Home TV by Decade TV Shows - 1970s 3-2-1


1 9 7 8 – 1 9 8 7 (UK)
180 x 60 minute episodes

Ted Rogers and Dusty Bin (a robotic dustbin with a face on the front) appeared in this bizarre game show from Yorkshire Television, along with Rogers’ wrist-spraining gesture.


Regular guests included The Brian Rogers Connection (no relation to Ted), and six hostesses known as the Gentle Secs.

Winning contestants either walked away with a Ford Fiesta (or similar) or a new dustbin.

The game (developed from a Spanish game show) began with three couples competing in a general knowledge round, with cash awarded for each correct answer.

Here is a genuine excerpt from a 3-2-1 show . . .

Rogers: “This is a composer. German by birth, English by adoption. Best known for an oratorio published in 1741. It was called Messiah. You’re bound to know his handle”.

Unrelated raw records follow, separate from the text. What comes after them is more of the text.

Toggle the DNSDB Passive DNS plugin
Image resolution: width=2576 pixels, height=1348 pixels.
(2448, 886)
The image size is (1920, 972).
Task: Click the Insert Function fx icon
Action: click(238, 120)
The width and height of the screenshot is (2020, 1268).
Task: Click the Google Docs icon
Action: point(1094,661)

Female contestant: “Oh God, I used to have it at school . . . Handel’s Water Music

Rogers: “So who’s the composer?”

Female contestant: “Schubert?”

Rogers: (shrugs shoulders and turns to other team) “So I can offer it to you”

Male contestant: “Beethoven?”

The couple with the least amount of cash at the end of the round would be eliminated straight away – empty handed but for a ceramic facsimile of Dusty Bin.

The two remaining couples then endured mind-numbingly C-Grade comedy and musical sketches, at the end of which the “performer” would give Ted a clue and plug whatever they had to plug – usually a panto or “summer season” (mental note: Whatever happened to the “Summer Season”?).


The couples had to decide which clue to discard (hopefully the one which would be rewarded with a new dustbin) and eventually the sole remaining couple would have to accept one prize and reject another based on some insane logic-free cryptic clues and an object from the aforementioned crap sketches, in the hope of winning aforementioned car (or caravan, boat etc).

3-2-1 was huge in Britain where it featured in the Saturday night TV schedule and regularly attracted 16 million viewers.

Dusty Bin – which cost £10,500 to build – was operated on the show by his creator, robotics expert Ian Rowley, by means of a radio-controlled handset, similar to those that control model aircraft.